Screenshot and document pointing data
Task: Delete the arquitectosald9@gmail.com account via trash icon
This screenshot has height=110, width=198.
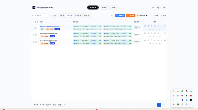Action: 160,29
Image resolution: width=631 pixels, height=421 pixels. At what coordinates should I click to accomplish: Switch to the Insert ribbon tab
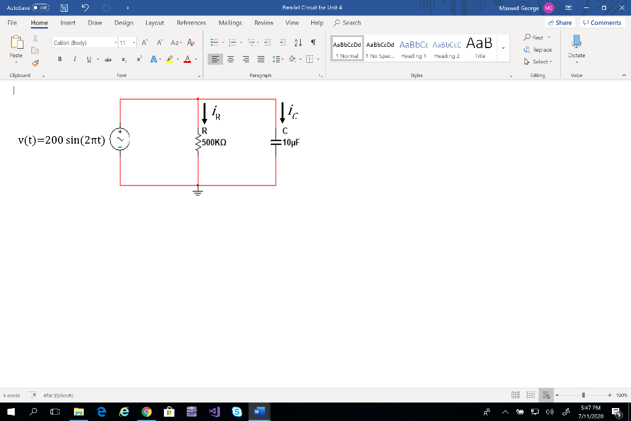(x=68, y=23)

> **What to do**: Give the listing, starting at the line that has "Image resolution: width=631" and running through its end, as a two-column CSV with the header instruction,location. Put each instruction's text and its answer in one quoted field apiece, turn line breaks into spaces, and leave out the pictures.

> **Answer for the task**:
instruction,location
"Image resolution: width=631 pixels, height=421 pixels. At what coordinates should I click to accomplish: Switch to the Insert ribbon tab","(x=68, y=23)"